Née des accords d'Oslo au début des années 1990, cette vision repose sur l'établissement de deux entités souveraines et coexistant pacifiquement : un État d'Israël reconnu dans ses frontières sûres et durables et un État palestinien indépendant vivant côte à côte, dans la reconnaissance mutuelle, la sécurité et la dignité.
C'est cette même perspective, à la fois pragmatique et fondamentalement humaniste, que portait Yitzhak Rabin, ancien Premier ministre israélien, lorsqu'il fut fauché par les balles d'un extrémiste issu de sa propre nation, en novembre 1995.
Son assassinat a marqué un tournant funeste, enrayant une dynamique de dialogue déjà fragile, et révélant combien les forces hostiles à tout compromis étaient résolues à saborder tout embryon de paix. Depuis lors, le processus s'est enrayé, jusqu'à devenir aujourd'hui une idée presque mythique, invoquée mais rarement servie, évoquée mais peu honorée.

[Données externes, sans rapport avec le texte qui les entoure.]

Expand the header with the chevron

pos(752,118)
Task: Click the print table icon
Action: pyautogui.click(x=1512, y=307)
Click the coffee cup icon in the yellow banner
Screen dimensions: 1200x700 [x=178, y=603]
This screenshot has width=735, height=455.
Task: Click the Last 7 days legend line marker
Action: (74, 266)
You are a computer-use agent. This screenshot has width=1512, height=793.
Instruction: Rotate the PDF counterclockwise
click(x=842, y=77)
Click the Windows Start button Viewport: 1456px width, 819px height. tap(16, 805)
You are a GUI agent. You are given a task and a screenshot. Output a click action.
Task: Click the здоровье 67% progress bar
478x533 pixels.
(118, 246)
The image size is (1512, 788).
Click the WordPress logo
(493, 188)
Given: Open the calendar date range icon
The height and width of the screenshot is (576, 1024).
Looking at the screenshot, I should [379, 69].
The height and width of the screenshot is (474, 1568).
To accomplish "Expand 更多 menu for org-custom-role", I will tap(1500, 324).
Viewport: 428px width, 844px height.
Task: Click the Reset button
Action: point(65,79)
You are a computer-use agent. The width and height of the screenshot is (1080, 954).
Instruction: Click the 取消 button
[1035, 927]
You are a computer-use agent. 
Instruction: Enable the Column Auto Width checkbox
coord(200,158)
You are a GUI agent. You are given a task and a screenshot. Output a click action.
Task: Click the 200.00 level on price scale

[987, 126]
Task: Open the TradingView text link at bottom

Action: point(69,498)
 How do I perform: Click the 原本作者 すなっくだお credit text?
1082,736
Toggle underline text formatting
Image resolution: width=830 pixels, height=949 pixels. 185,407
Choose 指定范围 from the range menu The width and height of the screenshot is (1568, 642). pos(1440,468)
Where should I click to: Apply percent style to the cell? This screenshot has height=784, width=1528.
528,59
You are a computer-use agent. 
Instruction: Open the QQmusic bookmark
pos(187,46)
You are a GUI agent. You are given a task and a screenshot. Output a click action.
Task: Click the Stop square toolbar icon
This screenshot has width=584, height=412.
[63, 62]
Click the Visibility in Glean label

Et pourtant, elle demeure malgré les affrontements récurrents, les colonies qui s'étendent, les roquettes et les représailles, la seule perspective politique crédible capable de désamorcer l'engrenage de violence, de restaurer la légitimité des aspirations nationales des deux peuples et d'offrir une architecture pérenne à la coexistence.
C'est cette solution que certains pays européens tentent de faire revivre à travers la reconnaissance unilatérale de l'État palestinien, une démarche diplomatique qui, tout en étant hautement symbolique, constitue également un geste politique de rupture face à l'inertie internationale.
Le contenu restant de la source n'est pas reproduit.